[Element and text location data]
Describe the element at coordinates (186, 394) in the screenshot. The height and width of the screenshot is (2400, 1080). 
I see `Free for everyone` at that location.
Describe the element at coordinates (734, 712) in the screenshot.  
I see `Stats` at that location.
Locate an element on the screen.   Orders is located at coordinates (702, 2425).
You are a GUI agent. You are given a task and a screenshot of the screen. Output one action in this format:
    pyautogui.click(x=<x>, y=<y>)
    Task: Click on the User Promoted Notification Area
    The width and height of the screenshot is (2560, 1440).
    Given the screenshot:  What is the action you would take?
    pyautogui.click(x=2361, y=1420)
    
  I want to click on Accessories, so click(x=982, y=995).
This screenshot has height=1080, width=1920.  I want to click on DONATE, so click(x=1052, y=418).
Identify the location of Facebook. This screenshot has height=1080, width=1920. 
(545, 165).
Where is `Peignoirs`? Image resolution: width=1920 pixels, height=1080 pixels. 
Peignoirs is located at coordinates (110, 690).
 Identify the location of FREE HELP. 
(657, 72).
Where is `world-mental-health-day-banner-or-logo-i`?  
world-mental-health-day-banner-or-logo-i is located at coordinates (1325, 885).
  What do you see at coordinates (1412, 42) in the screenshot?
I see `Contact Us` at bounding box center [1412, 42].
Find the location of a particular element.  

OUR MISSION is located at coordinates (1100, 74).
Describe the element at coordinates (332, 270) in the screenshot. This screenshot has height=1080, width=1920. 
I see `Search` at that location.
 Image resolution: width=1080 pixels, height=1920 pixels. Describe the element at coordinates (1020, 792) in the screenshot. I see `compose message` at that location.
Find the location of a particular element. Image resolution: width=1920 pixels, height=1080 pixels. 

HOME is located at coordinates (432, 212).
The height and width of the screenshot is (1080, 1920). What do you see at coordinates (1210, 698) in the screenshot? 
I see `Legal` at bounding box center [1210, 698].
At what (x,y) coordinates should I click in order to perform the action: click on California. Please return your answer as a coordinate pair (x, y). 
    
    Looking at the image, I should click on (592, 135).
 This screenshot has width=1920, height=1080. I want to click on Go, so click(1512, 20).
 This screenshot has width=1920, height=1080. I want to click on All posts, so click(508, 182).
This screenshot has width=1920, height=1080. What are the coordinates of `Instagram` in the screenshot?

REQUIRED WORK = Report every line of the rows above that contains the string "Where", treating case as significant.

THE REPLY =
Where is `Peignoirs`? Image resolution: width=1920 pixels, height=1080 pixels. 
Where is `world-mental-health-day-banner-or-logo-i`?  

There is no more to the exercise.